YOUR GOAL –
Copy the records below character for character.

● ● ● ●

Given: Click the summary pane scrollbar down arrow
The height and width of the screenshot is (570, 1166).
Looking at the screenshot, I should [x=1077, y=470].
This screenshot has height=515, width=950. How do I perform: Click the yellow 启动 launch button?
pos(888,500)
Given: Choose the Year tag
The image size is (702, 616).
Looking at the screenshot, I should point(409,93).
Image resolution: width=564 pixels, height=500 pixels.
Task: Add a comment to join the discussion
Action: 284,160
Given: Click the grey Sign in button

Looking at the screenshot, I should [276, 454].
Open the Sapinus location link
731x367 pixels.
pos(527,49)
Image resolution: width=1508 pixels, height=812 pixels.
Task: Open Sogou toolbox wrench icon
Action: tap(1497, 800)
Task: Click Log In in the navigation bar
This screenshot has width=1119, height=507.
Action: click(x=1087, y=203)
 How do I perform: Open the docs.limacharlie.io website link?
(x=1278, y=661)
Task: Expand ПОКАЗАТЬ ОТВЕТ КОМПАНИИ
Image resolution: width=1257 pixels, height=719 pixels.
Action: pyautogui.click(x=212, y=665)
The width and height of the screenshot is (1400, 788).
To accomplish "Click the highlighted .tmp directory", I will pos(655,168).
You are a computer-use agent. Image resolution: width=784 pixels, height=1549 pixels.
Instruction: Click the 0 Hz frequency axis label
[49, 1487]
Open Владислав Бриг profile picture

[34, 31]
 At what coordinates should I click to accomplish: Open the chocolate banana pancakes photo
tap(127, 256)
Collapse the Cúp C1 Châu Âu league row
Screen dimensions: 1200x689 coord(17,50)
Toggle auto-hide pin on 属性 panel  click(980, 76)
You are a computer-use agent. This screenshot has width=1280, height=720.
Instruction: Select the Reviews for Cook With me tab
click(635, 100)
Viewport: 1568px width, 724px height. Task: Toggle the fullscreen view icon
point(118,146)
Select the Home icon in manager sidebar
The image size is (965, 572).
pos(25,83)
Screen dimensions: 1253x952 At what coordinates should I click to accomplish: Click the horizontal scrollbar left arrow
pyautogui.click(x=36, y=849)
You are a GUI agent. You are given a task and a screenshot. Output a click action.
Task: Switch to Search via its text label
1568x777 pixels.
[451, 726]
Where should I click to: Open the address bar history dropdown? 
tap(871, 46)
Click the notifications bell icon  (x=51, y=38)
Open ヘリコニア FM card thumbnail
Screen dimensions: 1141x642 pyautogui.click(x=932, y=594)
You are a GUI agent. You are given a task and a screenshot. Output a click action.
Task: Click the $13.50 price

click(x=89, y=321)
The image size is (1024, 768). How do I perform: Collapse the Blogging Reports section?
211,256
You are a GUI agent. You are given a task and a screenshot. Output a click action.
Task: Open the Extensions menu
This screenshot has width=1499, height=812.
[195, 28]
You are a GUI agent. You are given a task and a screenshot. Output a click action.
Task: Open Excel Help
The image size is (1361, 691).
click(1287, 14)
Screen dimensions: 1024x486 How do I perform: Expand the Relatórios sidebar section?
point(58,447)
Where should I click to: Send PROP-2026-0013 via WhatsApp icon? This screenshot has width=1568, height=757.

● ● ● ●

ANSWER TO THE PROBLEM –
Given: Click the summary pane scrollbar down arrow
The height and width of the screenshot is (570, 1166).
Looking at the screenshot, I should [x=1077, y=470].
This screenshot has height=515, width=950. How do I perform: Click the yellow 启动 launch button?
pos(888,500)
Given: Choose the Year tag
The image size is (702, 616).
Looking at the screenshot, I should point(409,93).
Image resolution: width=564 pixels, height=500 pixels.
Task: Add a comment to join the discussion
Action: 284,160
Given: Click the grey Sign in button

Looking at the screenshot, I should [276, 454].
Open the Sapinus location link
731x367 pixels.
pos(527,49)
Image resolution: width=1508 pixels, height=812 pixels.
Task: Open Sogou toolbox wrench icon
Action: tap(1497, 800)
Task: Click Log In in the navigation bar
This screenshot has width=1119, height=507.
Action: click(x=1087, y=203)
 How do I perform: Open the docs.limacharlie.io website link?
(x=1278, y=661)
Task: Expand ПОКАЗАТЬ ОТВЕТ КОМПАНИИ
Image resolution: width=1257 pixels, height=719 pixels.
Action: pyautogui.click(x=212, y=665)
The width and height of the screenshot is (1400, 788).
To accomplish "Click the highlighted .tmp directory", I will pos(655,168).
You are a computer-use agent. Image resolution: width=784 pixels, height=1549 pixels.
Instruction: Click the 0 Hz frequency axis label
[49, 1487]
Open Владислав Бриг profile picture

[34, 31]
 At what coordinates should I click to accomplish: Open the chocolate banana pancakes photo
tap(127, 256)
Collapse the Cúp C1 Châu Âu league row
Screen dimensions: 1200x689 coord(17,50)
Toggle auto-hide pin on 属性 panel  click(980, 76)
You are a computer-use agent. This screenshot has width=1280, height=720.
Instruction: Select the Reviews for Cook With me tab
click(635, 100)
Viewport: 1568px width, 724px height. Task: Toggle the fullscreen view icon
point(118,146)
Select the Home icon in manager sidebar
The image size is (965, 572).
pos(25,83)
Screen dimensions: 1253x952 At what coordinates should I click to accomplish: Click the horizontal scrollbar left arrow
pyautogui.click(x=36, y=849)
You are a GUI agent. You are given a task and a screenshot. Output a click action.
Task: Switch to Search via its text label
1568x777 pixels.
[451, 726]
Where should I click to: Open the address bar history dropdown? 
tap(871, 46)
Click the notifications bell icon  (x=51, y=38)
Open ヘリコニア FM card thumbnail
Screen dimensions: 1141x642 pyautogui.click(x=932, y=594)
You are a GUI agent. You are given a task and a screenshot. Output a click action.
Task: Click the $13.50 price

click(x=89, y=321)
The image size is (1024, 768). How do I perform: Collapse the Blogging Reports section?
211,256
You are a GUI agent. You are given a task and a screenshot. Output a click action.
Task: Open the Extensions menu
This screenshot has width=1499, height=812.
[195, 28]
You are a GUI agent. You are given a task and a screenshot. Output a click action.
Task: Open Excel Help
The image size is (1361, 691).
click(1287, 14)
Screen dimensions: 1024x486 How do I perform: Expand the Relatórios sidebar section?
point(58,447)
Where should I click to: Send PROP-2026-0013 via WhatsApp icon? This screenshot has width=1568, height=757.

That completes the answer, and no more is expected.